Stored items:
Start of Block

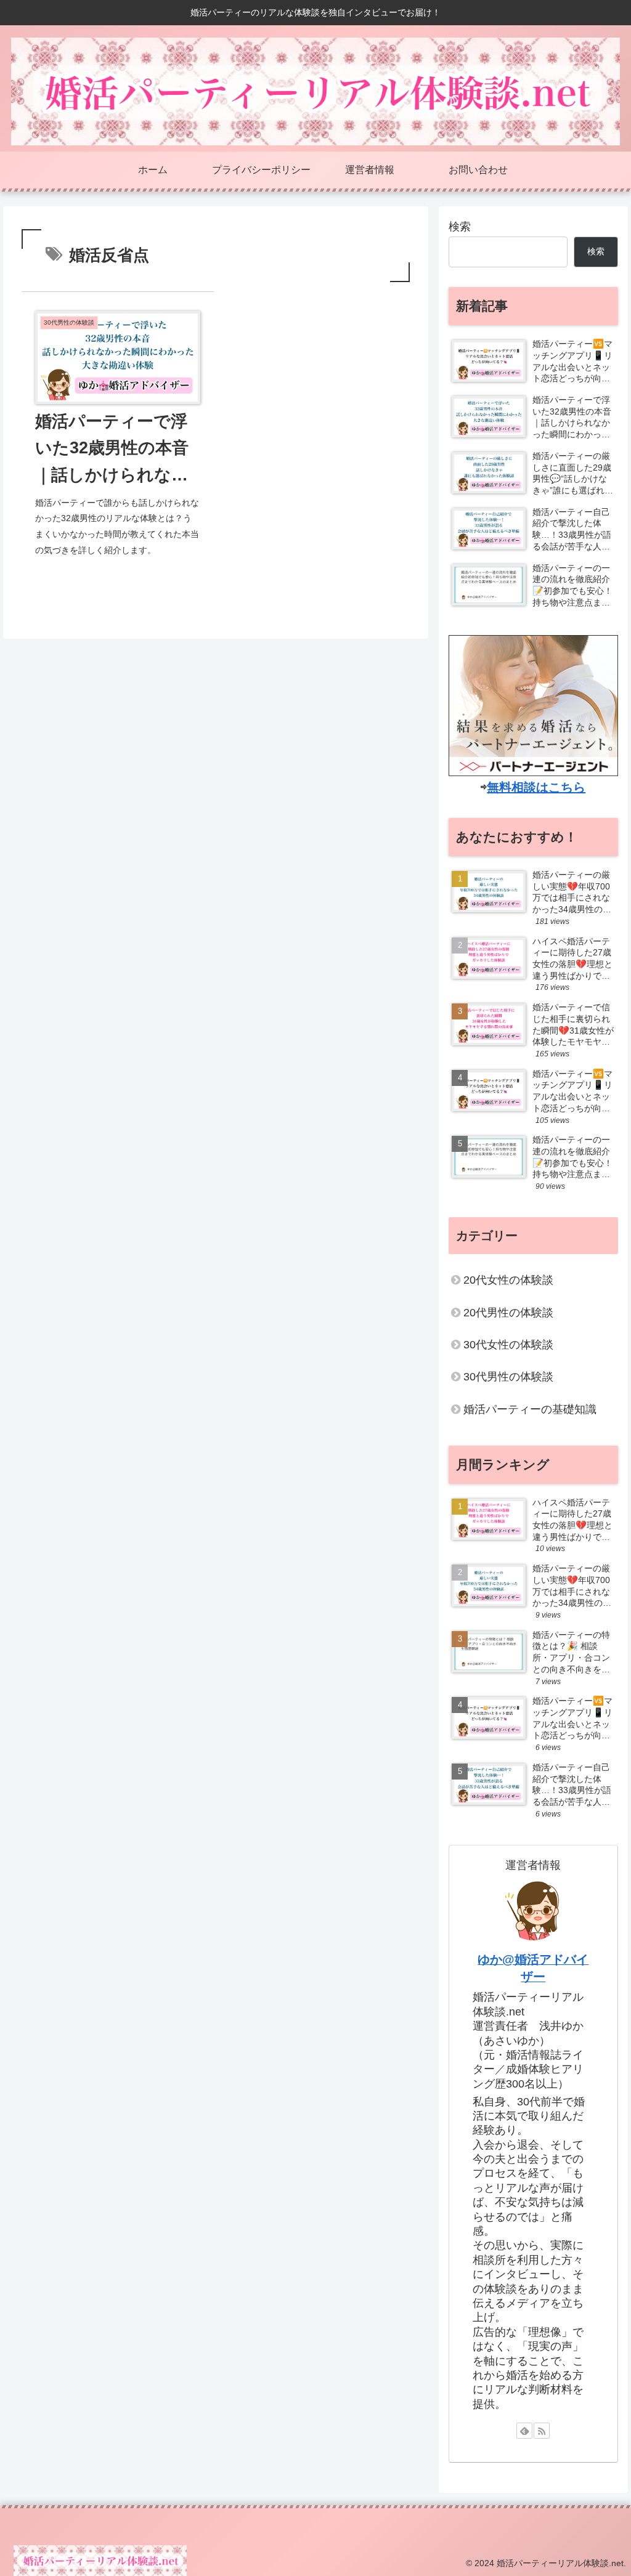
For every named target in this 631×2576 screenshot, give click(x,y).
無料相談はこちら (536, 787)
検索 (460, 227)
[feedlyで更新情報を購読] (524, 2431)
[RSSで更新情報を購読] (542, 2431)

End of Block

=== WHAT TO PRODUCE ===
Give back every entry word for word, and drop the pictures as you go.

=== SOLUTION TO THIS PROBLEM ===
For every named target in this 631×2576 screenshot, give click(x,y).
無料相談はこちら (536, 787)
検索 (460, 227)
[feedlyで更新情報を購読] (524, 2431)
[RSSで更新情報を購読] (542, 2431)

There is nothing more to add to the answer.